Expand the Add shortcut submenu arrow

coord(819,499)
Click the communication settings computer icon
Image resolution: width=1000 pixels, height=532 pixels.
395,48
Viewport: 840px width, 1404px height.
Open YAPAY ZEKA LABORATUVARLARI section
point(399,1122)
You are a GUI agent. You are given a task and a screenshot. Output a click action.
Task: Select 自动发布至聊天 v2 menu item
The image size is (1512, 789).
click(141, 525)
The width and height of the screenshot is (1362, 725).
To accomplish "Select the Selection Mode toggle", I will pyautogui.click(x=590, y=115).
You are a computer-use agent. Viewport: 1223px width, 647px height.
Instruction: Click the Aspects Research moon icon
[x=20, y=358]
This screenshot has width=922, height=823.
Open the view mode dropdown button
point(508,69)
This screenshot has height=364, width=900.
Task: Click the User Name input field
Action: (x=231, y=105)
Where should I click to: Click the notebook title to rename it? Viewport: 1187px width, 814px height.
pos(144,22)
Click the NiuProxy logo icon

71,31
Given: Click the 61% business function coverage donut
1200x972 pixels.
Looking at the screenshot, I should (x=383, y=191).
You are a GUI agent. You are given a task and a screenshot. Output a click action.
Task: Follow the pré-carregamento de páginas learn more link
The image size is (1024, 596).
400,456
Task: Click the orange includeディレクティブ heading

» **PROBLEM DETAILS**:
Read the entries and show each line that mentions "Select".

» **OUTPUT**:
Task: Select 自动发布至聊天 v2 menu item
To accomplish "Select the Selection Mode toggle", I will pyautogui.click(x=590, y=115).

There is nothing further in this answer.